- PROBLEM TO WORK ON
Please give back only the lines below from the one containing "RTP Slots (50, 2336)" to the one containing "Featured Casinos (64, 2063)", each repeated word for word, both ends included.

- RECORD SET

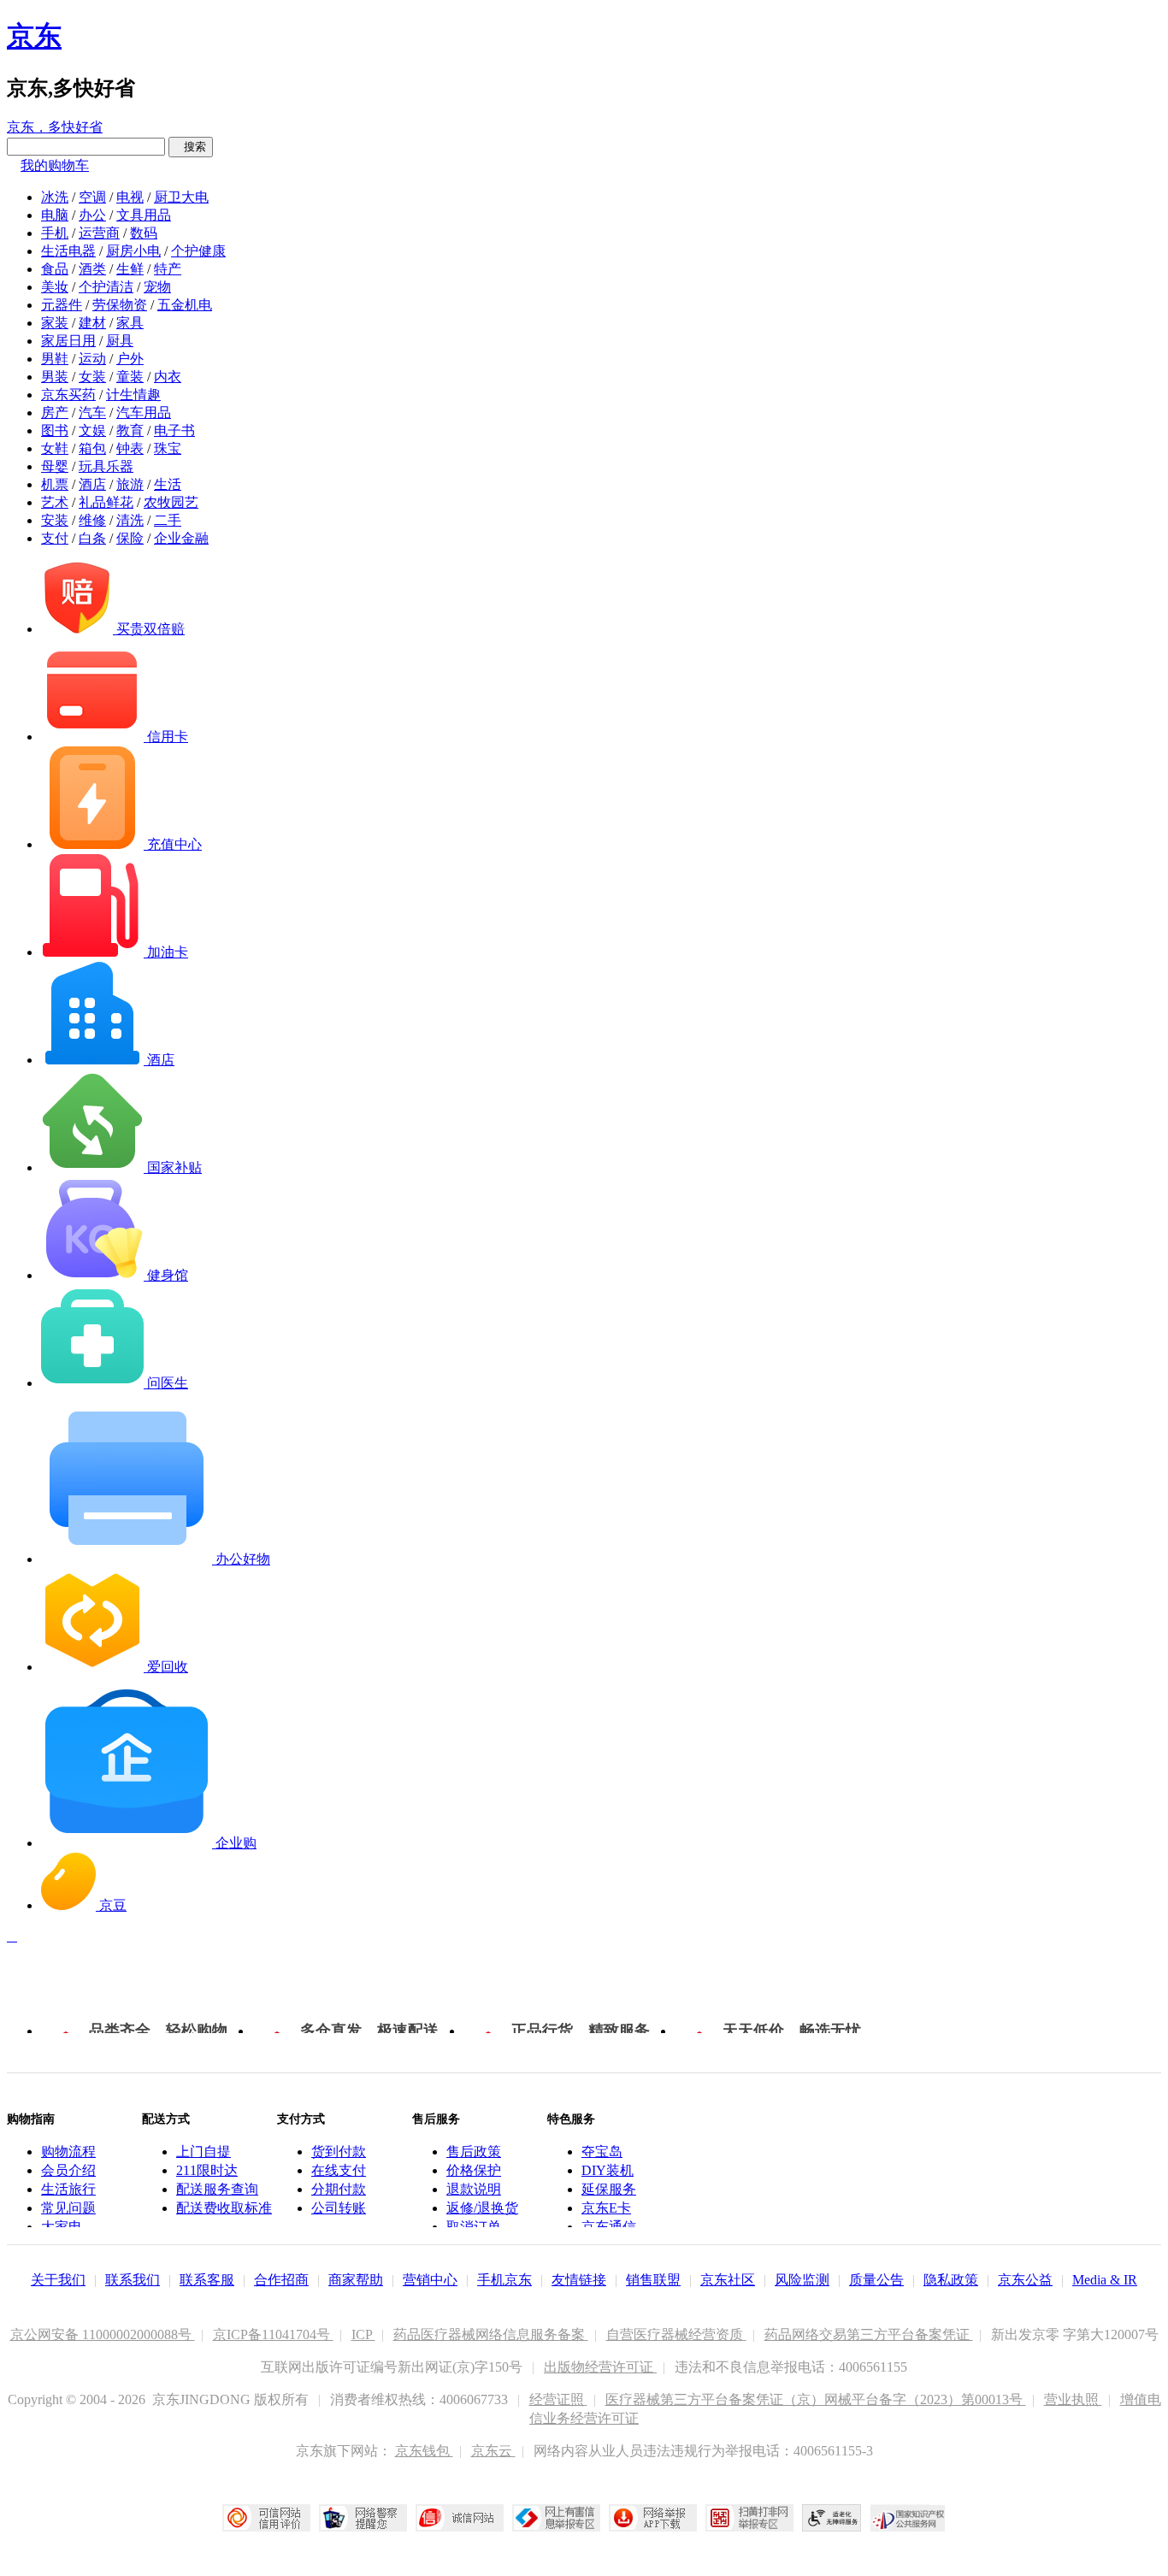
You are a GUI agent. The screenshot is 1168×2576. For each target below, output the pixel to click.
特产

---

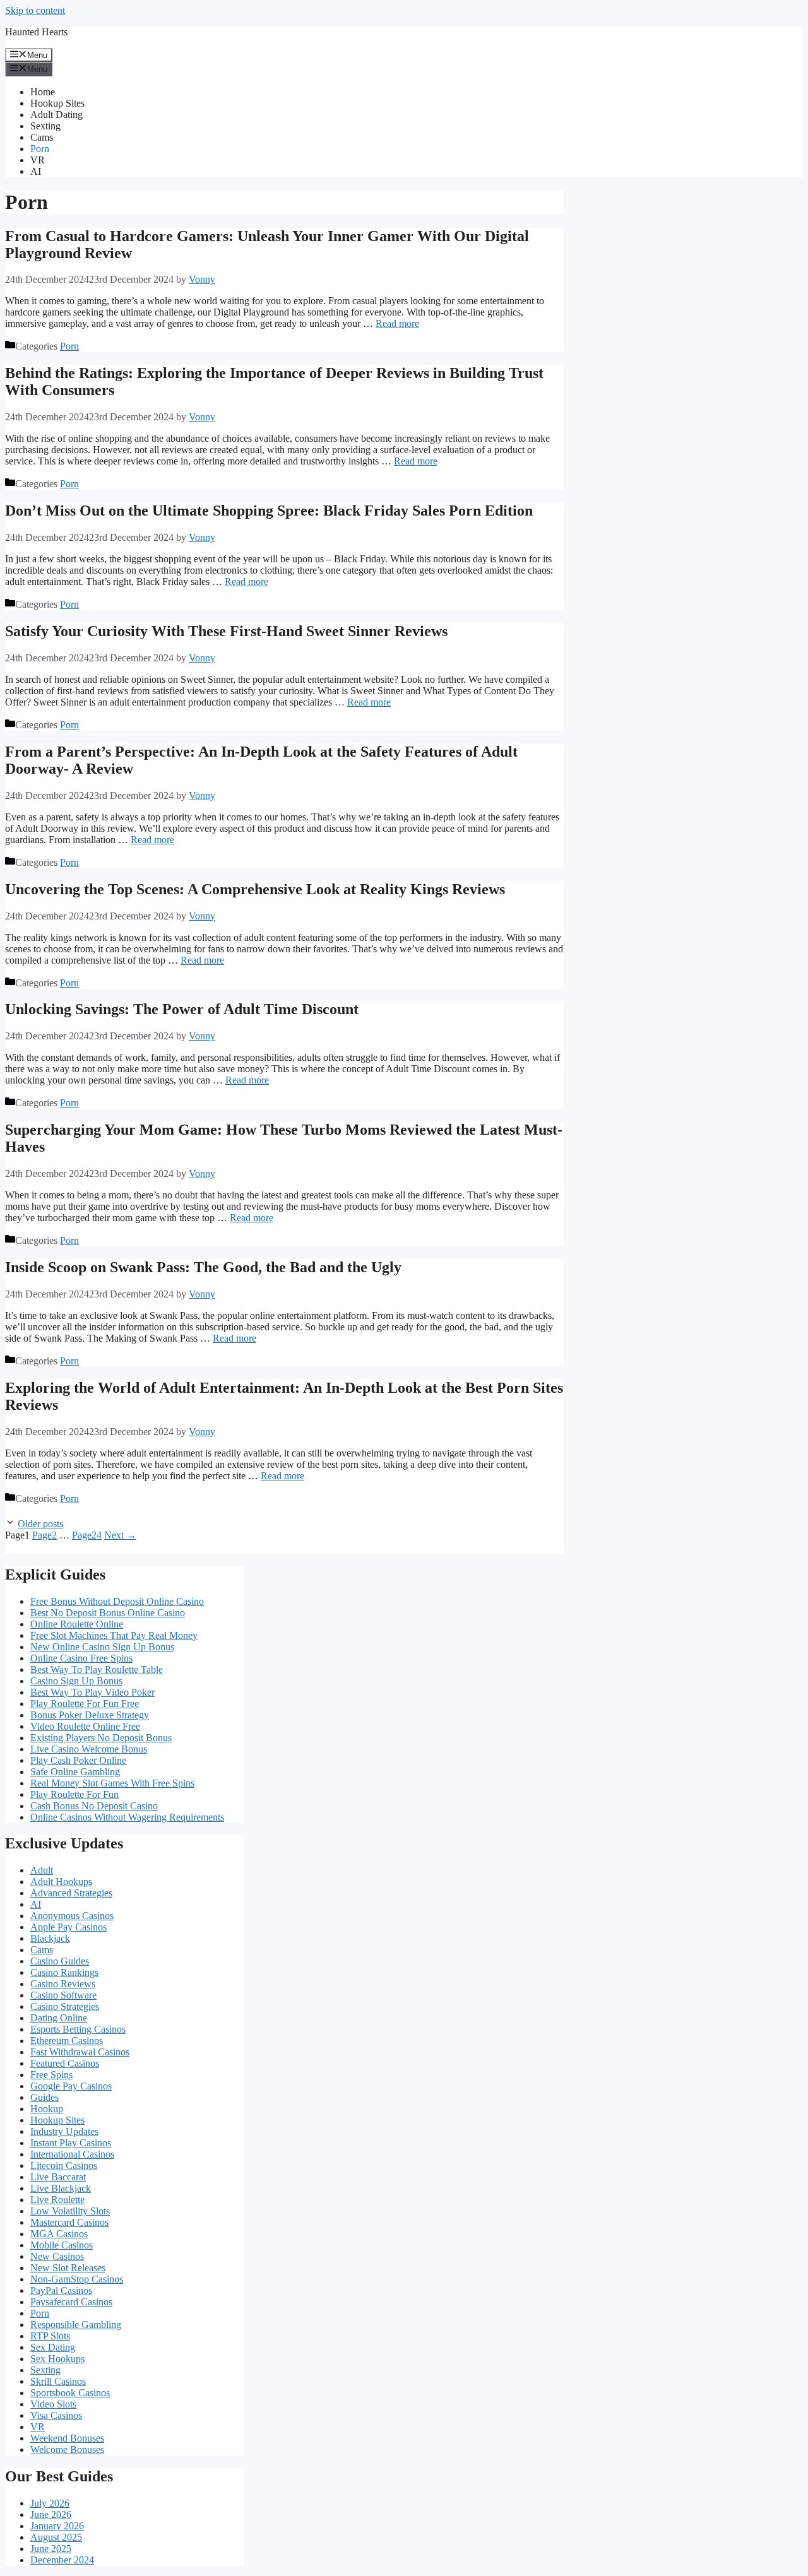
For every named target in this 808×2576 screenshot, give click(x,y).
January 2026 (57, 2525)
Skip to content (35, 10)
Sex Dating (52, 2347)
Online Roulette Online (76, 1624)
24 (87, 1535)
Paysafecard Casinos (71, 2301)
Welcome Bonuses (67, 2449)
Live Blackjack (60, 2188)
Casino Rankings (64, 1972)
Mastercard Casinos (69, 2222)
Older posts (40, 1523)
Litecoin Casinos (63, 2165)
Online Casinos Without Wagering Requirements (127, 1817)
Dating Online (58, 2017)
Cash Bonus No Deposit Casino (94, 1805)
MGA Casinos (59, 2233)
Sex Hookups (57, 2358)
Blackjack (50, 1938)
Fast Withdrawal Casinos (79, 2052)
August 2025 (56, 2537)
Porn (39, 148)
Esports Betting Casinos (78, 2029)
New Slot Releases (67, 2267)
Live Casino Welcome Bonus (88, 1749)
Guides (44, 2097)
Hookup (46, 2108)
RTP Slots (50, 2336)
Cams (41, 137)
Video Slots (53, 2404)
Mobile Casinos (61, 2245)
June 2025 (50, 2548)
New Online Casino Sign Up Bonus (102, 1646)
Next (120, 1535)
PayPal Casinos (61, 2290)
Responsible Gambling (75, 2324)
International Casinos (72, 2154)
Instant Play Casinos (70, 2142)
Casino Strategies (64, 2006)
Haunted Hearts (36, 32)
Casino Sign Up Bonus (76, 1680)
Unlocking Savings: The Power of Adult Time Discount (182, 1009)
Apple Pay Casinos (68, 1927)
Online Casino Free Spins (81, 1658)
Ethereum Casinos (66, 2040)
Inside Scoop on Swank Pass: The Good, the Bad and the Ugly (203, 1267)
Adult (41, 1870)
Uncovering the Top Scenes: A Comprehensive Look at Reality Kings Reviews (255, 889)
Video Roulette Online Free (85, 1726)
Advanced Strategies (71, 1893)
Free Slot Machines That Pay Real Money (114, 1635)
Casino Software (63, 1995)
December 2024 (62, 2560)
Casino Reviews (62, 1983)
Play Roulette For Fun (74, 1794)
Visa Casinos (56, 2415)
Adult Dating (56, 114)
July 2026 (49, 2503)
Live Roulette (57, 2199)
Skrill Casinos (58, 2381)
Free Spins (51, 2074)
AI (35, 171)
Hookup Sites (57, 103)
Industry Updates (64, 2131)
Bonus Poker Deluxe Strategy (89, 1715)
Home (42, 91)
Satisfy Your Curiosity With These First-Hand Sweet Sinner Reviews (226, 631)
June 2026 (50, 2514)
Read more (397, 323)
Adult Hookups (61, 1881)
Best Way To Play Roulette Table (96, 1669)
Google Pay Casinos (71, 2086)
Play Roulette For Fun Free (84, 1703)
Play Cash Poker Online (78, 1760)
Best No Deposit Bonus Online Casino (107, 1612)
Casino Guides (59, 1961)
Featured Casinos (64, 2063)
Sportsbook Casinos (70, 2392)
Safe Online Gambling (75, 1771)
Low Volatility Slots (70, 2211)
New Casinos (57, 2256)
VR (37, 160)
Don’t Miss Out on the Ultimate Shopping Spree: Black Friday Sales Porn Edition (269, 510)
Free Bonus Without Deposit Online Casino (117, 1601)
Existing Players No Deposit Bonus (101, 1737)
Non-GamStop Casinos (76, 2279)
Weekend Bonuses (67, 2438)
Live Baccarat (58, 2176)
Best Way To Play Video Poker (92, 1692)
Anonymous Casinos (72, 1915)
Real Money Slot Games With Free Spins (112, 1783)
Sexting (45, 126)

---

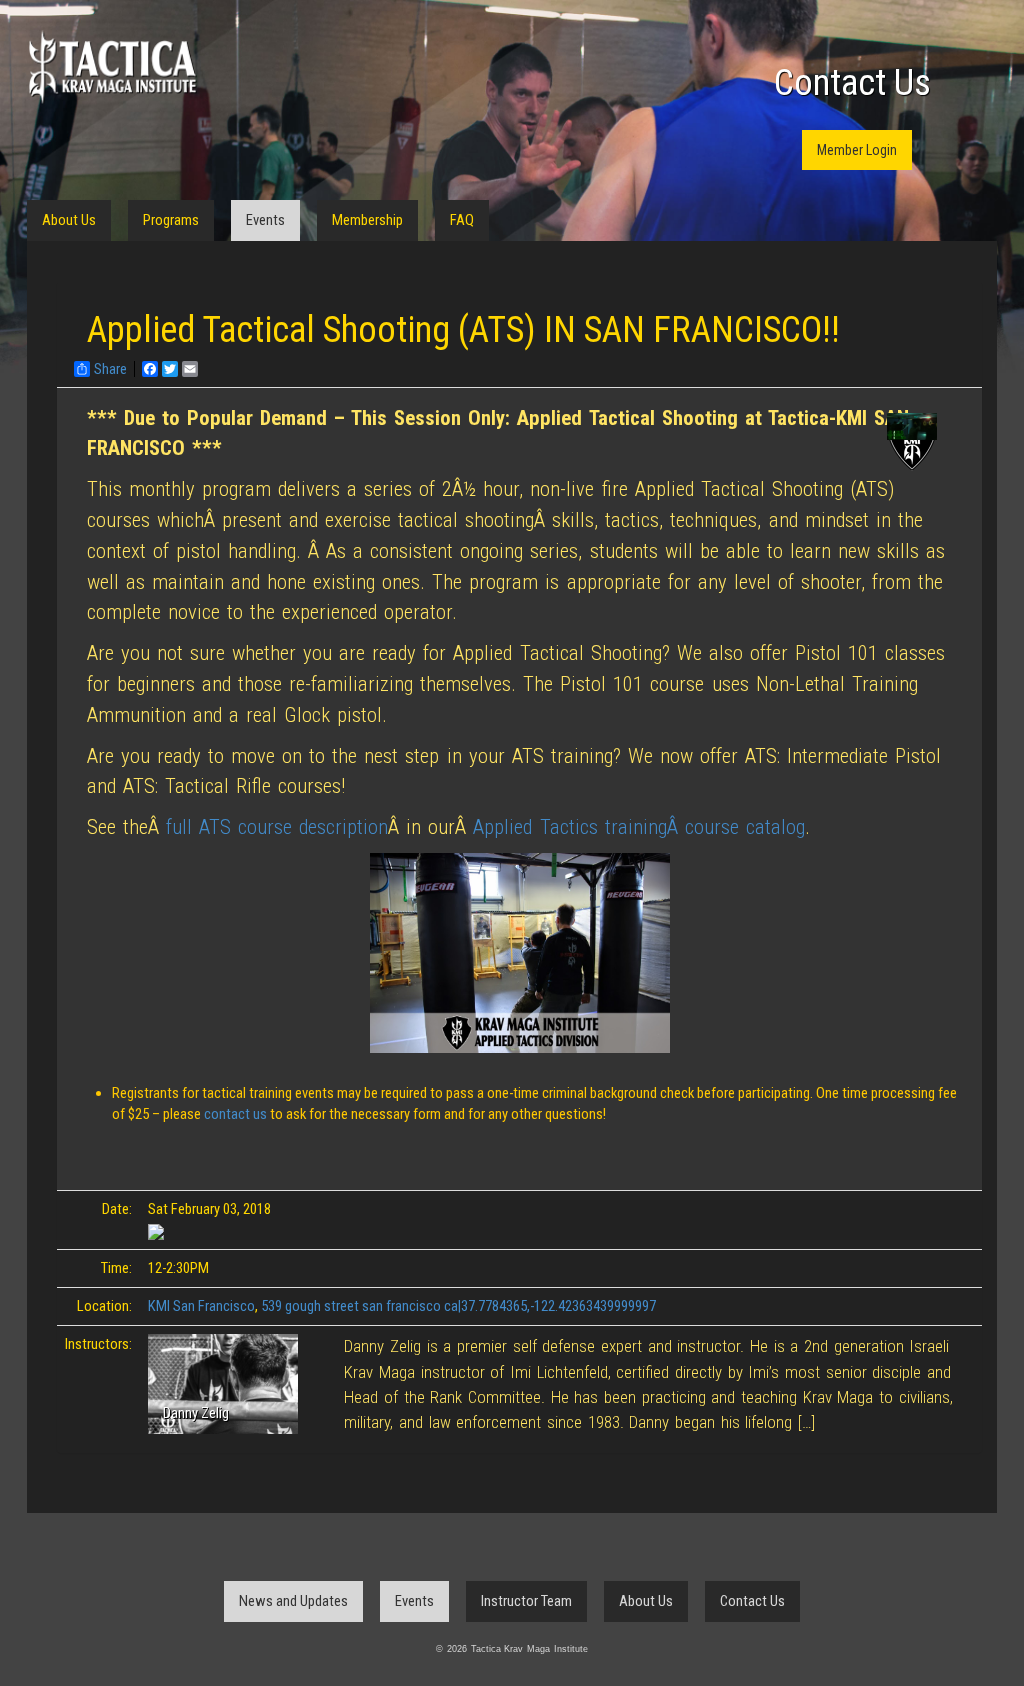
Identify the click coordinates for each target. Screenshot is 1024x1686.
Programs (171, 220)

- RESPONSE BELOW
RTP Slots (50, 2336)
Cams (41, 137)
Video Slots (53, 2404)
Mobile Casinos (61, 2245)
June 2025 (50, 2548)
New Online Casino Sign Up Bonus (102, 1646)
Next (120, 1535)
PayPal Casinos (61, 2290)
Responsible Gambling (75, 2324)
International Casinos (72, 2154)
Instant Play Casinos (70, 2142)
Casino Strategies (64, 2006)
Haunted Hearts (36, 32)
Casino Sign Up Bonus (76, 1680)
Unlocking Savings: The Power of Adult Time Discount (182, 1009)
Apple Pay Casinos (68, 1927)
Online Casino Free Spins (81, 1658)
Ethereum Casinos (66, 2040)
Inside Scoop on Swank Pass: The Good, the Bad and the Ugly (203, 1267)
Adult (41, 1870)
Uncovering the Top Scenes: A Comprehensive Look at Reality Kings Reviews (255, 889)
Video Roulette Online Free (85, 1726)
Advanced Strategies (71, 1893)
Free Slot Machines That Pay Real Money (114, 1635)
Casino Software (63, 1995)
December 2024 (62, 2560)
Casino Reviews (62, 1983)
Play Roulette For Fun (74, 1794)
Visa Casinos (56, 2415)
Adult Dating (56, 114)
July 2026 (49, 2503)
Live Roulette (57, 2199)
Skrill Casinos (58, 2381)
Free Spins (51, 2074)
AI (35, 171)
Hookup Sites (57, 103)
Industry Updates (64, 2131)
Bonus Poker Deluxe Strategy (89, 1715)
Home (42, 91)
Satisfy Your Curiosity With These First-Hand Sweet Sinner Reviews (226, 631)
June 2026 (50, 2514)
Read more (397, 323)
Adult Hookups (61, 1881)
Best Way To Play Roulette Table (96, 1669)
Google Pay Casinos (71, 2086)
Play Roulette For Fun Free (84, 1703)
Play Cash Poker Online (78, 1760)
Best No Deposit Bonus Online Casino (107, 1612)
Casino Guides (59, 1961)
Featured Casinos (64, 2063)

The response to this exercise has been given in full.